Information Gain in Decision Trees

One of the ways to determine HOW to break apart a decision tree is by using the Information Gain on that column. The idea is that it tells you how much you gain by splitting on that column. For example, if you split and ALL of the values in the left child have the same value in the Target column you don’t gain anything and your value is 0. If they are split in the middle you get a gain of 1.

The equation is:

$IG(A) = Entrophy(Target-or-Prior) - Remainder(A)$
This breaks down to:
$Entropy(Target-or-Prior) = I(P_1,P_2,..P_n) = \sum_{n=1}^{n} -p_i log_2 p_i$
$Remainder(A) = \sum_{i=1}^{v}\frac{a_i + b_i}{a+b} I(\frac{a_i}{a_i + b_i};\frac{b_i}{a_i + b_i})$

Now that we have the ugly formula out of the way lets put in some actual numbers to determine how we want to split on this tree

 Sample Clouds Sun Rain 1 Yes Yes No 2 Yes Yes No 3 No Yes No 4 No No Yes 5 Yes Yes Yes 6 No No No 7 No No Yes 8 Yes Yes Yes 9 No Yes No 10 Yes No No

In this case ‘Rain’ is our Target column. We have 6 no and 4 yes values. Our first step is to find the Entropy of Rain. We then need to find the Remainder of Clouds and Sun. Finally, we find the Information Gain and use that to break out tree.

Entropy of Rain

If we remember $I(P_1,P_2) = \sum_{i=1}^{n} -p_i log_2 p_i$

We can now put in the actual numbers:

$I(\frac{6}{10},\frac{4}{10}) = - \frac{6}{10} log_2 \frac{6}{10} + - \frac{4}{10} log_2 \frac{4}{10}$

$I(\frac{6}{10},\frac{4}{10}) = -0.6 * -0.7 + -0.4 * -1.3$

$I(\frac{6}{10},\frac{4}{10}) = 0.42 + 0.52$

$I(\frac{6}{10},\frac{4}{10}) = 0.94$

We know that the Entropy of Rain is 0.94.

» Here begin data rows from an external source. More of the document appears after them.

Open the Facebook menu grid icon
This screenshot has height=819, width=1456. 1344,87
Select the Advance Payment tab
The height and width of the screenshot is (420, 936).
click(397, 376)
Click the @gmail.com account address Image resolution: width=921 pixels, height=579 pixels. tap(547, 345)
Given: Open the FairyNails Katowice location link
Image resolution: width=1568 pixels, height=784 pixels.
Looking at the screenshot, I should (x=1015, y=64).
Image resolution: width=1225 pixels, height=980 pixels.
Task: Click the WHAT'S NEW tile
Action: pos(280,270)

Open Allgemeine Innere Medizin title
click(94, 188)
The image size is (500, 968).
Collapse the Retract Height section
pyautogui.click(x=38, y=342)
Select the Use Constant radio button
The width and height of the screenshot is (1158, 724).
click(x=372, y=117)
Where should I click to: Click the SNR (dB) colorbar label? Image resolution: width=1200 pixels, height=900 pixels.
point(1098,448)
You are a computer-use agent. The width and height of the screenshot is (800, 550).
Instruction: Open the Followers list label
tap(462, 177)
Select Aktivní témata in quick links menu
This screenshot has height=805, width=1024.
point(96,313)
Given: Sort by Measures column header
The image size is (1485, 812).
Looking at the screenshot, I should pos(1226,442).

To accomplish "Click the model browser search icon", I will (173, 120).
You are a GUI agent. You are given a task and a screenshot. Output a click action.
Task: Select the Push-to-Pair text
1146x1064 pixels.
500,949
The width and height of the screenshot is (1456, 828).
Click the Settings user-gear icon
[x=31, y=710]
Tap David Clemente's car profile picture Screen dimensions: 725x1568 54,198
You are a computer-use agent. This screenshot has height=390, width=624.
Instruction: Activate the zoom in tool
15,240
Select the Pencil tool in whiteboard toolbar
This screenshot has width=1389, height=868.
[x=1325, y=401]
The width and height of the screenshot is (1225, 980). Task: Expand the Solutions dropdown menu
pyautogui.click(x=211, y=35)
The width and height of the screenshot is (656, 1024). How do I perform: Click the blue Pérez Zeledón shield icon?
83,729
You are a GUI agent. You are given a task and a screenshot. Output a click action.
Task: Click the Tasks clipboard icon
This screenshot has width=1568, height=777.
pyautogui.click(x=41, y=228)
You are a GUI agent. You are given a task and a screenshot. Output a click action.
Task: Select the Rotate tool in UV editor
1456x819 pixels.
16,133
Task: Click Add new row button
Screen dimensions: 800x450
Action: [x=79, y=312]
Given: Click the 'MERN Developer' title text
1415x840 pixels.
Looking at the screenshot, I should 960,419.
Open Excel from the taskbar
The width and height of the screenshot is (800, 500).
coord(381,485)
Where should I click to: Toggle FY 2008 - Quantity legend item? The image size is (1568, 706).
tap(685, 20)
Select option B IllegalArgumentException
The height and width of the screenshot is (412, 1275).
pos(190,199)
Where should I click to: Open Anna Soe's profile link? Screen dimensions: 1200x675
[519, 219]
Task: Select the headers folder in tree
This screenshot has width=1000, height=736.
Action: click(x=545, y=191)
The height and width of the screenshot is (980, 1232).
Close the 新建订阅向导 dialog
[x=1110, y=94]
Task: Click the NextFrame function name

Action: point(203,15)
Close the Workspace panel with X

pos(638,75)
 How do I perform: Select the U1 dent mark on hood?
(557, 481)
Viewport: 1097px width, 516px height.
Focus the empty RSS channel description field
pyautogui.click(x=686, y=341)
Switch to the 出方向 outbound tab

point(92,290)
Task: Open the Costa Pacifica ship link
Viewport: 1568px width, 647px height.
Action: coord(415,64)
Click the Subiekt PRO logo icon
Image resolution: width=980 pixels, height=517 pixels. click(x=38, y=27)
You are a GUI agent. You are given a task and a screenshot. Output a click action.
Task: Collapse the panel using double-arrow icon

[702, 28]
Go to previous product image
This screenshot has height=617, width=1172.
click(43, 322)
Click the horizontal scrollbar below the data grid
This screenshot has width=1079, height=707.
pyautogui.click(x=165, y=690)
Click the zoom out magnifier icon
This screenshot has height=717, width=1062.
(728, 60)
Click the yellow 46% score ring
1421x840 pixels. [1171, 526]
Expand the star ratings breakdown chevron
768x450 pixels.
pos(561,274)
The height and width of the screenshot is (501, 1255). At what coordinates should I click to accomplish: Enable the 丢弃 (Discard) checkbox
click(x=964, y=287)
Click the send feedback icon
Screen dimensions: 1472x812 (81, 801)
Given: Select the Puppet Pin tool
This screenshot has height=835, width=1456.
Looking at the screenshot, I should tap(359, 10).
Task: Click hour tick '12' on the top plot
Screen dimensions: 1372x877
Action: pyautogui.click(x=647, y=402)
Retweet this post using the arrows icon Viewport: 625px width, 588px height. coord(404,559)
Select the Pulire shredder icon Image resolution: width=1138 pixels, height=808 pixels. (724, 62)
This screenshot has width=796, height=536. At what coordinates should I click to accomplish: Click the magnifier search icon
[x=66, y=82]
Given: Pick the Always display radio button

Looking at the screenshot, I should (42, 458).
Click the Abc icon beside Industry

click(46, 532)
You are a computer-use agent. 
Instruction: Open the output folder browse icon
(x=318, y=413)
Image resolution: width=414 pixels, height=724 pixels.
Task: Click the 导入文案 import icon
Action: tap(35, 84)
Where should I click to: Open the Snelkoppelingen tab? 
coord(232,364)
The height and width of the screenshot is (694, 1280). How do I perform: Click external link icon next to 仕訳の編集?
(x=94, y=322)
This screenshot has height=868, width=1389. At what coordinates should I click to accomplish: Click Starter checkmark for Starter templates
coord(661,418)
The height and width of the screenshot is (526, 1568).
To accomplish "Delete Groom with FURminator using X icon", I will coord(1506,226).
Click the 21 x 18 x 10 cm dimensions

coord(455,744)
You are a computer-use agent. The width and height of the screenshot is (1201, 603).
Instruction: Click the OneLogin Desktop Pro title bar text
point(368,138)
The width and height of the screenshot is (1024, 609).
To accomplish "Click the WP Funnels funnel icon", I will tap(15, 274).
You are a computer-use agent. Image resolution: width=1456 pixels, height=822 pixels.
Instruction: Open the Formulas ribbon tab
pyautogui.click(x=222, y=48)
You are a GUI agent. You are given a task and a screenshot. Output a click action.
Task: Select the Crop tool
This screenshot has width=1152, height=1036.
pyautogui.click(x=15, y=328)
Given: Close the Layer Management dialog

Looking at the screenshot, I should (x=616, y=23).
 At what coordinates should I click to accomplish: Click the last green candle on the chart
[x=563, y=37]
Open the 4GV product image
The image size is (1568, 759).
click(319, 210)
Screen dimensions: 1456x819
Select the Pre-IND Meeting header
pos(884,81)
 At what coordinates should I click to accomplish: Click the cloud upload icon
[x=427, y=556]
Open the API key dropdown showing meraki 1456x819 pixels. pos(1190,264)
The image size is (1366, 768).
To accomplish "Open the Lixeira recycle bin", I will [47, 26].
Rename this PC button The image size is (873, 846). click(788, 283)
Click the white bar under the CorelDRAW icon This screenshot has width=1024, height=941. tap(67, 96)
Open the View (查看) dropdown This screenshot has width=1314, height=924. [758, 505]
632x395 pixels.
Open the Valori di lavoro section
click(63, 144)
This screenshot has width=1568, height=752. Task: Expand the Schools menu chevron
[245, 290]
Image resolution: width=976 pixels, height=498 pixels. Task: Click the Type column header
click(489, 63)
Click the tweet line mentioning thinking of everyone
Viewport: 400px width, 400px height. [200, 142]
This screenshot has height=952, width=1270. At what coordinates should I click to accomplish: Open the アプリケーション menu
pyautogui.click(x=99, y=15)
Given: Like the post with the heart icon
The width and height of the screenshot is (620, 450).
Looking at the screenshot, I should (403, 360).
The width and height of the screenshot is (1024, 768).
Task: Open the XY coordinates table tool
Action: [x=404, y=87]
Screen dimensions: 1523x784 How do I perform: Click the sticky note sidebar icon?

On a side note, $I(0,1) = 0$ AND $I(\frac{1}{2},\frac{1}{2}) = 1$.

Remainder of Cloud and Sun

If we remember the formula is $Remainder(A) = \sum_{i=1}^{v}\frac{a_i + b_i}{a+b} I(\frac{a_i}{a_i + b_i};\frac{b_i}{a_i + b_i})$

Let get some actual numbers and break down the formula.

 Cloud No Yes No 3 3 Yes 2 2
 Sun No Yes No 2 4 Yes 2 2

For the remainder we need to calculate the number of Yes/No for each of the Yes/No from Rain. These are the values in the grids above.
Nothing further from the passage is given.